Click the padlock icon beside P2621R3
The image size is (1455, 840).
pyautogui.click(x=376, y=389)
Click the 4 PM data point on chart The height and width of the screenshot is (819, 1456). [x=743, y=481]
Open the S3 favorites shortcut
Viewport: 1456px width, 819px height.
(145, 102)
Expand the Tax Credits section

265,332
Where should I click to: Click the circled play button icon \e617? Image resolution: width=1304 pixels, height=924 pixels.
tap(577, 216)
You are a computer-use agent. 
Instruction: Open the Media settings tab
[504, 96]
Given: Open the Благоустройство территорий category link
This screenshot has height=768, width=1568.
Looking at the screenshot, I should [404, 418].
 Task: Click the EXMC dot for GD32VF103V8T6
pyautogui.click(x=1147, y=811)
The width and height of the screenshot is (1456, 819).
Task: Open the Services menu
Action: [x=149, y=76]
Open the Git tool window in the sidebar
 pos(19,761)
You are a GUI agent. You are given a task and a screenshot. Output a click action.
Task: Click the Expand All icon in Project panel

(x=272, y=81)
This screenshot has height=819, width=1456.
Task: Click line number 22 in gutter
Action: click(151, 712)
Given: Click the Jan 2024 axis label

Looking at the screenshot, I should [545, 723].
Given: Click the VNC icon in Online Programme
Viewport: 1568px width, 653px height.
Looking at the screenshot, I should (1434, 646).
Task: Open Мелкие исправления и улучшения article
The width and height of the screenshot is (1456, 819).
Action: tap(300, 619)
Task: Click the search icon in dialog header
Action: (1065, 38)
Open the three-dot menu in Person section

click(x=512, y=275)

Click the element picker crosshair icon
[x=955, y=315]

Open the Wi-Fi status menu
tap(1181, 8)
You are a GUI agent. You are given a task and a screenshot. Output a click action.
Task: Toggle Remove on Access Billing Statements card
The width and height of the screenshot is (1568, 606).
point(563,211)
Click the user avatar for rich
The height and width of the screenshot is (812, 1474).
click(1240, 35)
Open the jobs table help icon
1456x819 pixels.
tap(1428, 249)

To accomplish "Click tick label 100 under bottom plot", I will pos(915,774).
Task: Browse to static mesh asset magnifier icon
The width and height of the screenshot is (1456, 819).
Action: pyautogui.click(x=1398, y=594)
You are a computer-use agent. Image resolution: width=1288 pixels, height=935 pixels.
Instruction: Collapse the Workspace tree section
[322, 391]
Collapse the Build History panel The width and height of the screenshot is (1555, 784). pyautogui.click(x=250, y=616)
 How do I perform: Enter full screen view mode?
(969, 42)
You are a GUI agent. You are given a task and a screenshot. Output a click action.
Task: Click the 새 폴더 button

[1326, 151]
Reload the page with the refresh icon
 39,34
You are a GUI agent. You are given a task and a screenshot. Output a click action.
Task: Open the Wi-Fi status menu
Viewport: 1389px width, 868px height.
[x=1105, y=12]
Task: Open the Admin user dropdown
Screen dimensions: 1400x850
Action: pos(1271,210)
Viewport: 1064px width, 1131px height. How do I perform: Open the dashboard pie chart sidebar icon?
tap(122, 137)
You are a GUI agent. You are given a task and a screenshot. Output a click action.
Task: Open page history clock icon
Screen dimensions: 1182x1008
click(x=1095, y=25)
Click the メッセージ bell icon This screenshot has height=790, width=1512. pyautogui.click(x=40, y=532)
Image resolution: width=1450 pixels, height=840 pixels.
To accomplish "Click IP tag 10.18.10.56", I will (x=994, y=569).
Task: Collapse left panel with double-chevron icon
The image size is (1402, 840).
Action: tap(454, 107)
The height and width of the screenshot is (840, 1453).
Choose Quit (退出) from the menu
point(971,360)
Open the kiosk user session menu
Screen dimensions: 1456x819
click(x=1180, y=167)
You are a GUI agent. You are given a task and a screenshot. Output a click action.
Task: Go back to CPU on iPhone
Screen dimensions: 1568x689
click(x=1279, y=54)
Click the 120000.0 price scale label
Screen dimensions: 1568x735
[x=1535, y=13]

> **Your goal**
The material above must be written out again in full, exactly.

> **Exercise solution**
Click the padlock icon beside P2621R3
The image size is (1455, 840).
pyautogui.click(x=376, y=389)
Click the 4 PM data point on chart The height and width of the screenshot is (819, 1456). [x=743, y=481]
Open the S3 favorites shortcut
Viewport: 1456px width, 819px height.
(145, 102)
Expand the Tax Credits section

265,332
Where should I click to: Click the circled play button icon \e617? Image resolution: width=1304 pixels, height=924 pixels.
tap(577, 216)
You are a computer-use agent. 
Instruction: Open the Media settings tab
[504, 96]
Given: Open the Благоустройство территорий category link
This screenshot has height=768, width=1568.
Looking at the screenshot, I should [404, 418].
 Task: Click the EXMC dot for GD32VF103V8T6
pyautogui.click(x=1147, y=811)
The width and height of the screenshot is (1456, 819).
Task: Open the Services menu
Action: [x=149, y=76]
Open the Git tool window in the sidebar
 pos(19,761)
You are a GUI agent. You are given a task and a screenshot. Output a click action.
Task: Click the Expand All icon in Project panel

(x=272, y=81)
This screenshot has height=819, width=1456.
Task: Click line number 22 in gutter
Action: click(151, 712)
Given: Click the Jan 2024 axis label

Looking at the screenshot, I should [545, 723].
Given: Click the VNC icon in Online Programme
Viewport: 1568px width, 653px height.
Looking at the screenshot, I should (1434, 646).
Task: Open Мелкие исправления и улучшения article
The width and height of the screenshot is (1456, 819).
Action: tap(300, 619)
Task: Click the search icon in dialog header
Action: (1065, 38)
Open the three-dot menu in Person section

click(x=512, y=275)

Click the element picker crosshair icon
[x=955, y=315]

Open the Wi-Fi status menu
tap(1181, 8)
You are a GUI agent. You are given a task and a screenshot. Output a click action.
Task: Toggle Remove on Access Billing Statements card
The width and height of the screenshot is (1568, 606).
point(563,211)
Click the user avatar for rich
The height and width of the screenshot is (812, 1474).
click(1240, 35)
Open the jobs table help icon
1456x819 pixels.
tap(1428, 249)

To accomplish "Click tick label 100 under bottom plot", I will pos(915,774).
Task: Browse to static mesh asset magnifier icon
The width and height of the screenshot is (1456, 819).
Action: pyautogui.click(x=1398, y=594)
You are a computer-use agent. Image resolution: width=1288 pixels, height=935 pixels.
Instruction: Collapse the Workspace tree section
[322, 391]
Collapse the Build History panel The width and height of the screenshot is (1555, 784). pyautogui.click(x=250, y=616)
 How do I perform: Enter full screen view mode?
(969, 42)
You are a GUI agent. You are given a task and a screenshot. Output a click action.
Task: Click the 새 폴더 button

[1326, 151]
Reload the page with the refresh icon
 39,34
You are a GUI agent. You are given a task and a screenshot. Output a click action.
Task: Open the Wi-Fi status menu
Viewport: 1389px width, 868px height.
[x=1105, y=12]
Task: Open the Admin user dropdown
Screen dimensions: 1400x850
Action: pos(1271,210)
Viewport: 1064px width, 1131px height. How do I perform: Open the dashboard pie chart sidebar icon?
tap(122, 137)
You are a GUI agent. You are given a task and a screenshot. Output a click action.
Task: Open page history clock icon
Screen dimensions: 1182x1008
click(x=1095, y=25)
Click the メッセージ bell icon This screenshot has height=790, width=1512. pyautogui.click(x=40, y=532)
Image resolution: width=1450 pixels, height=840 pixels.
To accomplish "Click IP tag 10.18.10.56", I will (x=994, y=569).
Task: Collapse left panel with double-chevron icon
The image size is (1402, 840).
Action: tap(454, 107)
The height and width of the screenshot is (840, 1453).
Choose Quit (退出) from the menu
point(971,360)
Open the kiosk user session menu
Screen dimensions: 1456x819
click(x=1180, y=167)
You are a GUI agent. You are given a task and a screenshot. Output a click action.
Task: Go back to CPU on iPhone
Screen dimensions: 1568x689
click(x=1279, y=54)
Click the 120000.0 price scale label
Screen dimensions: 1568x735
[x=1535, y=13]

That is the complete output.